Entanglement in fishing gear used to catch lobster, crab, and other species is a leading cause of North Atlantic right whale deaths. Around one-quarter of the population is entangled in fishing gear from the U.S. and Canada each year, and about 85% of whales have been entangled at least once. Ropes have been seen wrapped around their mouths, fins, tails, and bodies, which slow them down; make it difficult to swim, reproduce, and feed; and can cause death. The lines cut into the whales’ flesh, leading to life-threatening infections, and are so strong that they have severed fins and tails, and cut into bone.

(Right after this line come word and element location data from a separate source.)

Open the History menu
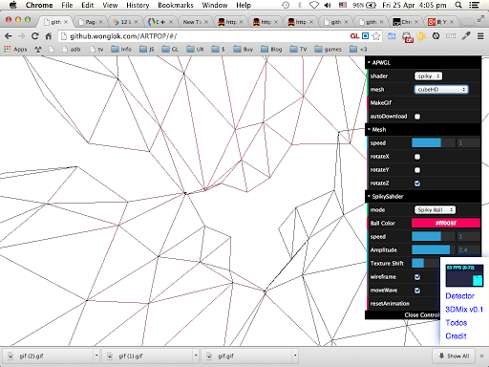pos(138,5)
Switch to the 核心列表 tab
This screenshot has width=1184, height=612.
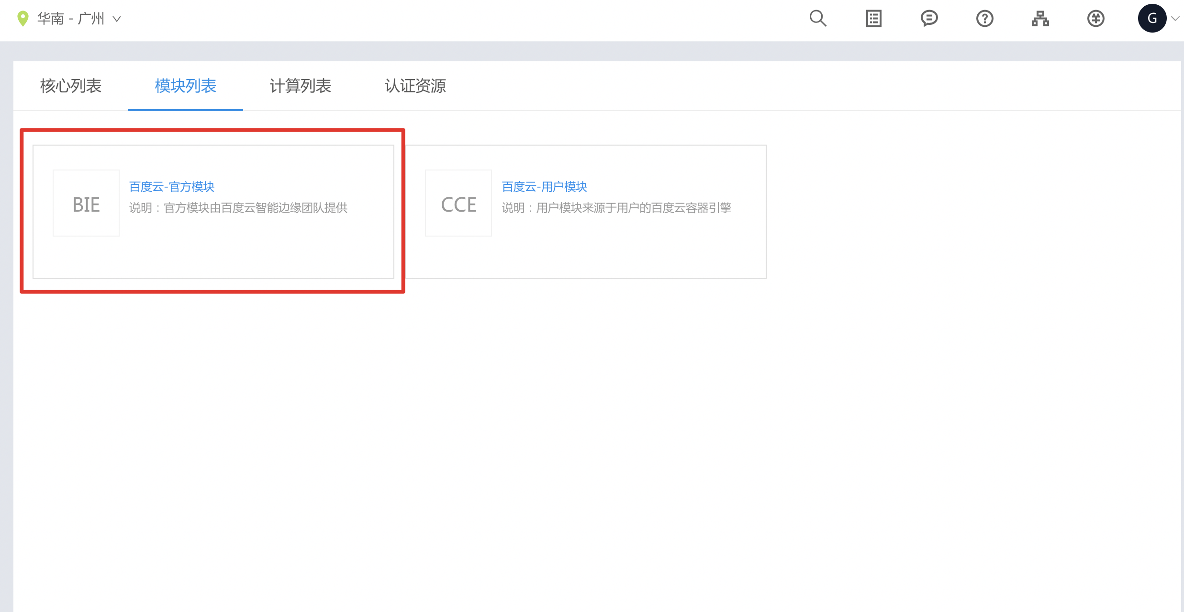pyautogui.click(x=71, y=86)
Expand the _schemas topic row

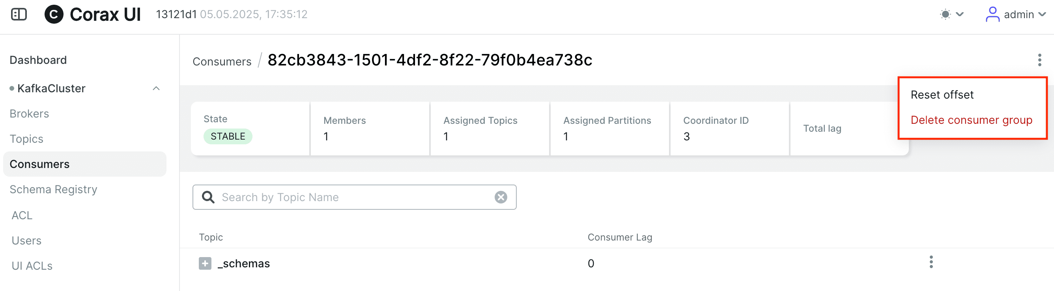205,263
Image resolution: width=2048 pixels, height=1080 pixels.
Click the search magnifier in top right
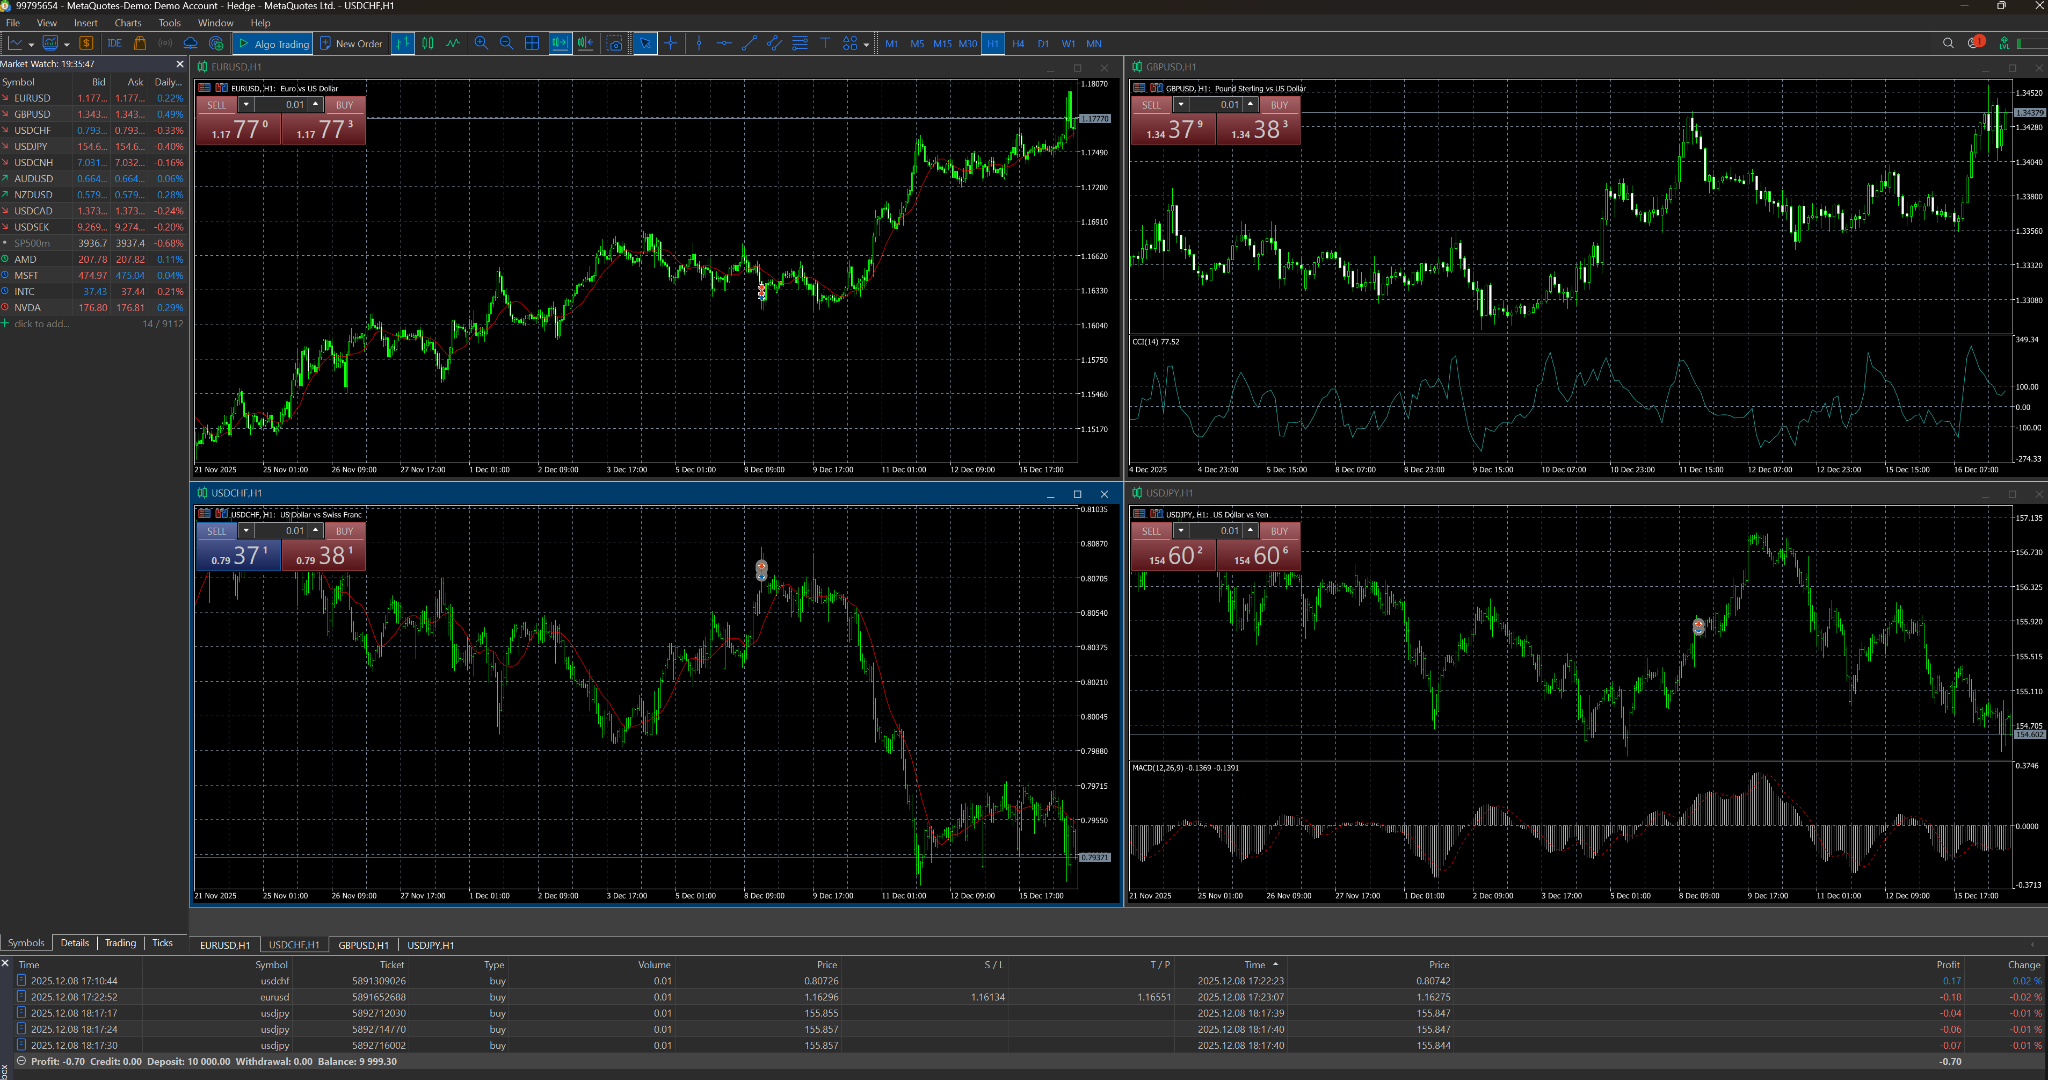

Collisions with vessels is another leading cause of North Atlantic right whale injury and death. They are slow, swimming around 6 miles (or 9.5 kilometers) per hour, usually near the water’s surface. They are also dark in color and lack a dorsal fin, making them very difficult to spot. Studies have found that the speed of a vessel is a major factor in vessel-related collisions with North Atlantic right whales. At high speeds, vessels cannot maneuver to avoid them, and they swim too slowly to be able to move out of the way. This puts them at great risk of being struck, which can cause deadly injuries from blunt-force trauma or cuts from propellers.
The Monterey Bay Aquarium Seafood Watch program helps consumers and businesses choose seafood that is fished or farmed in ways that support a healthy ocean, now and for future generations. Seafood Watch color-coded recommendations indicate which seafood items are best choices (green) or good alternatives (yellow), and which ones you should avoid (red). A wide range of retail, restaurant, and food service providers rely on Seafood Watch to inform seafood purchasing decisions, including some that have committed to not sell red-listed seafood.